Basic rules: Every taxpayer is entitled to claim a personal exemption for himself or herself, plus an exemption for a spouse if filing a joint tax return. The exemption amount, which is indexed annually, is $4,050 for 2016. (It will remain the same in 2017.) In addition, you may claim exemptions for each one of your qualified dependents.

To qualify for a dependency exemption, you must meet all four of the following requirements:

• You are not a dependent of another taxpayer. Individuals who are dependents are not eligible to claim dependents.

• The individual being claimed as a dependent cannot be married and filing a joint return. Exception: A married person can file a joint return and still be claimed as a dependent if the joint return claims only a refund of tax withholding or estimated tax payments and there would be no tax liability for either spouse if they had filed separate returns.

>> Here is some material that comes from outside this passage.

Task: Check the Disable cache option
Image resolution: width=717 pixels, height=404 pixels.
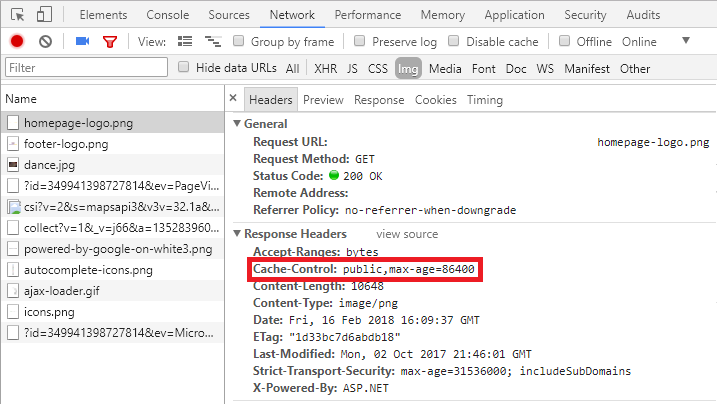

• The individual being claimed as a dependent is a citizen, national or resident alien of the United States, or a resident of Canada or Mexico.

• The dependent meets the definition of being either a qualifying child or a qualifying relative.

Generally, this means that you must provide more than half the annual support being provided to the individual being claimed as a dependent and that person must have less than the personal exemption amount in gross income subject to tax. For a child who is younger than age 19 or a full-time student younger than age 24, the gross income part of the test does not apply.

Key rules: Under the “personal exemption phaseout” (PEP) rule, the total amount of personal exemptions you may claim, including any dependency exemptions, is reduced by 2% for each $2,500 or portion thereof that your adjusted gross income (AGI) exceeds a specified dollar threshold. For 2016 returns, the threshold is $259,400 for single filers and $311,300 for joint filers.

The PEP rule was recently reinstated by the American Taxpayer Relief Act (ATRA) of 2012. At the same time, using the same phaseout ranges, ATRA revived a companion tax provision reducing itemized deductions for high-income taxpayers. Both of these tax rules could have an impact on your 2016 return.